The abundances of key tryptophan metabolic function genes are shown in Fig. 5. During the experimental period, the relative abundance of M00023 in group S3 was higher than the corresponding values in groups S1 and S2 (P < 0.05). The relative abundances of M00038 in group S3 were significantly lower than those in groups S1 and S2 (P < 0.05) from the 40th to 70th day of the experimental period (Fig. 5b). A previous study revealed that autotrophic and heterotrophic bacteria coexist in wetland systems, with DOM production and degradation occurring simultaneously (Zhang et al., 2020). High-sodium environments diminish the ability of bacteria to absorb external substances, thus increasing Na+ accumulation in the microbial cytoplasm and interfering with metabolic processes (Napieraj et al., 2020). The tryptophan-like substances in high salinity environments decreased to a certain level, and microbial tryptophan metabolism in the external environment gradually shifted to tryptophan synthesis by itself to resist the effects of salinity stress. In addition, tryptophan alleviates the effect of salinity on microorganisms, which is responsible for increased tryptophan biosynthesis pathways (Kahveci et al., 2021). Bacteria (such as Actinobacteria and Proteobacteria) involved in amino acid transport/metabolism. It was assumed that higher salinity inhibits tryptophan degradation metabolic pathway genes in cells and further enhance tryptophan biosynthesis capacity for microbial cells to resist the effects of salt stress. Thus, tryptophan alleviated the effect of higher salinity on microorganisms, which was responsible for increased pathways of biosynthesis, clarifying the relatively high activity of the tryptophan synthesis gene module (M00023) and the relatively low activity of the tryptophan degradation gene module (M00038) in group S3.

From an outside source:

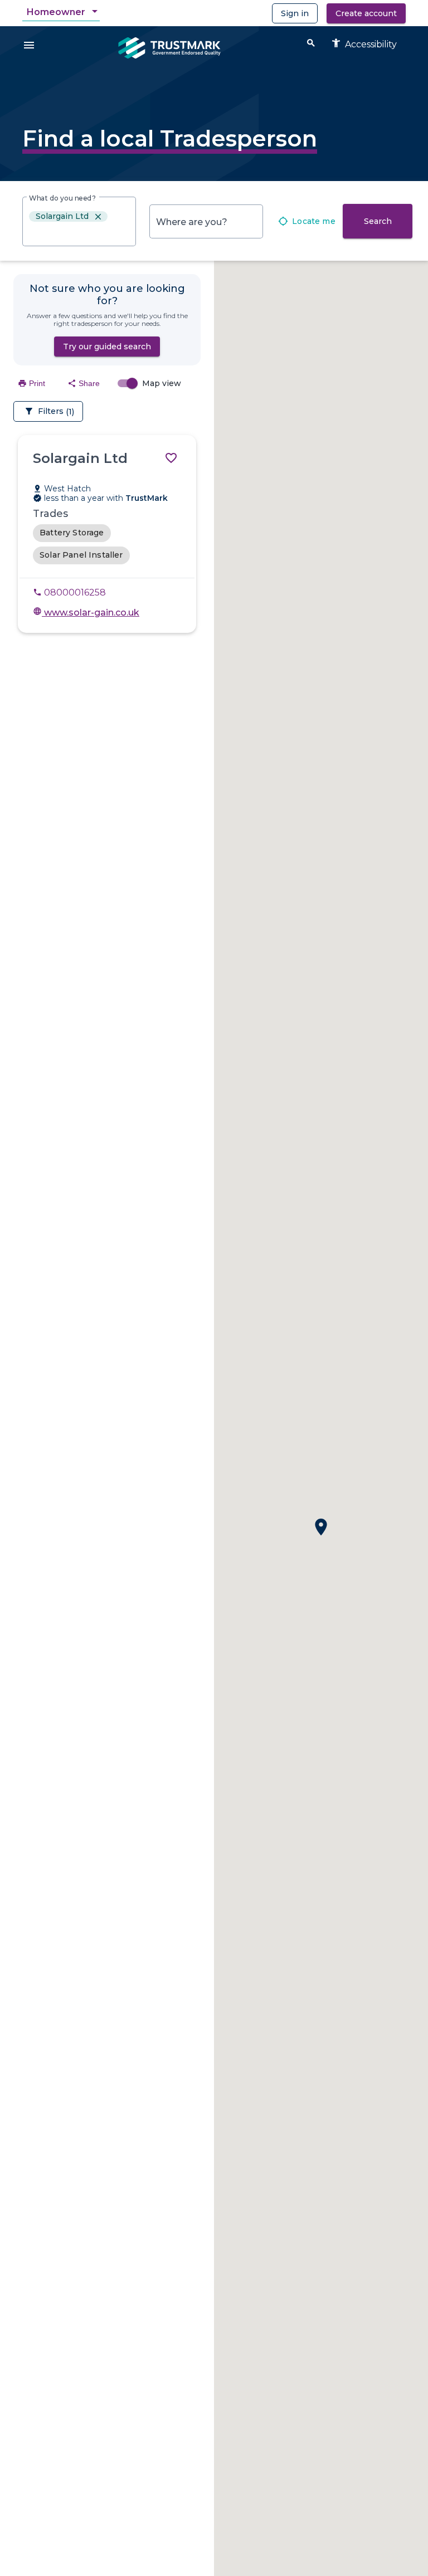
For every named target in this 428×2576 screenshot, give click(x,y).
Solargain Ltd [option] (69, 216)
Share (83, 383)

The relative abundances of key metabolic function genes of tyrosine are shown in Fig. 6. Four modules were related to tyrosine synthesis and degradation: M00025 and M00040 were associated with tyrosine biosynthesis, M00042 characterized catecholamine biosynthesis and M00044 characterized tyrosine degradation, which was mainly related to tyrosine degradation and transformation.

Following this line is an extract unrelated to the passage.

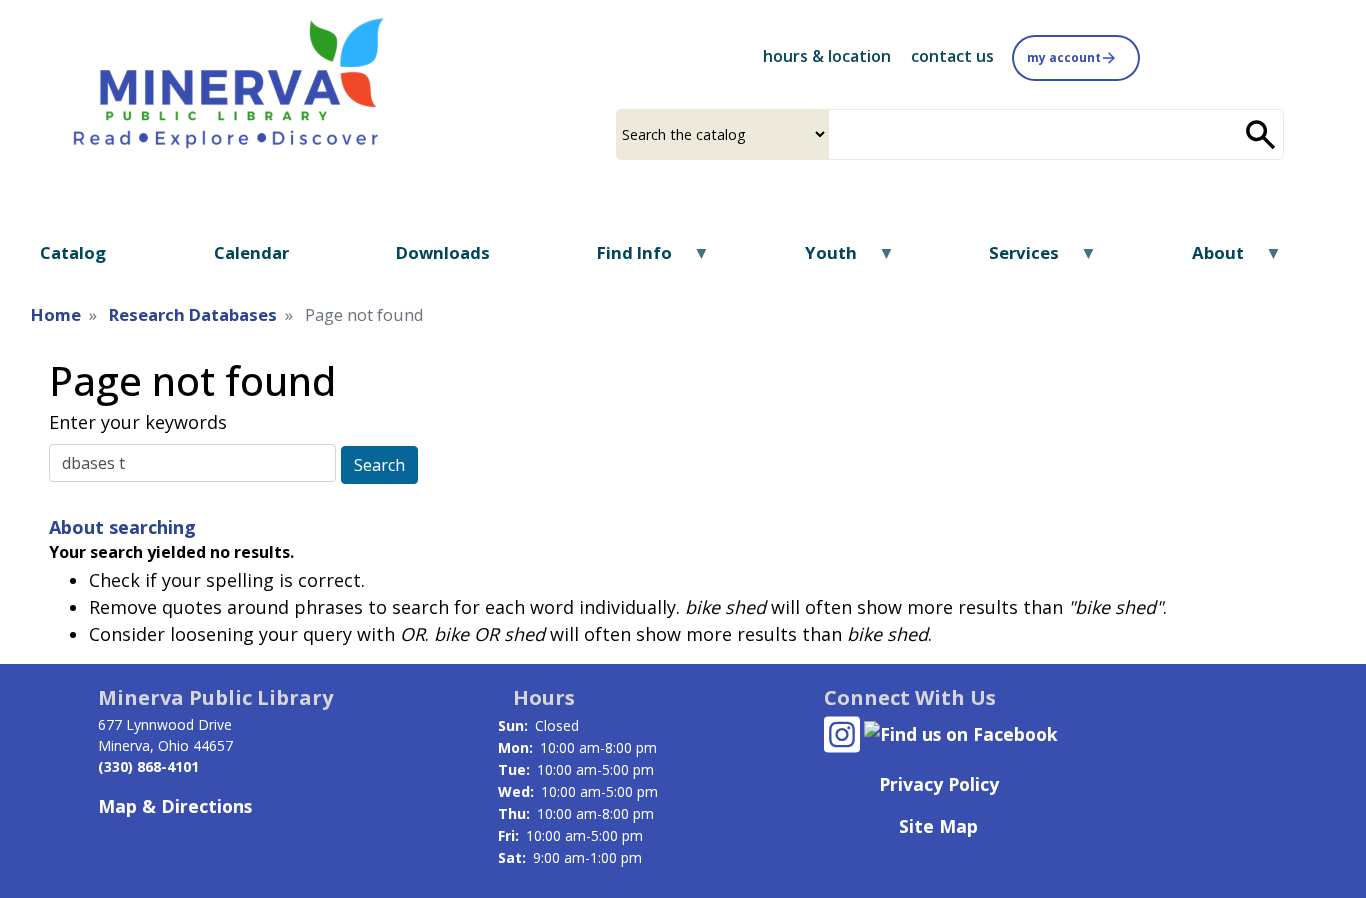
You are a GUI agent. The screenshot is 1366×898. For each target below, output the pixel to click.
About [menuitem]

The relative abundances of M00025 in group S1 were higher than those in groups S2 and S3 during the first 40 d of the experiment. The relative abundances of M00040 in group S3 were lower than those in groups S1 and S2, which accounted for the differences in tyrosine compositions between groups S1 and S3 at the beginning of the experiment. Tyrosine has a significant antioxidant effect that prevents cellular damage from osmotic stress generated by salinity (Tang et al., 2021). The relative abundances of M00044 in group S3 were significantly lower than those in groups S1 and S2 on the 40th to 70th day, suggesting that high salinity inhibited the metabolic degradation ability of tyrosine. High salinity disrupts microbial enzyme structures by increasing cellular osmotic pressure (He et al., 2017) and affects the degradation of protein-like substances (Zhu et al., 2022). Hence, the relative abundances of tyrosine metabolic pathway genes were lower under high salinity. Higher salinity stimulated the microbial cells in the environment; the microbial cells took corresponding measures to reduce their tyrosine metabolic activities, which may be the reason for the slow decline in tyrosine over time in groups S2 and S3.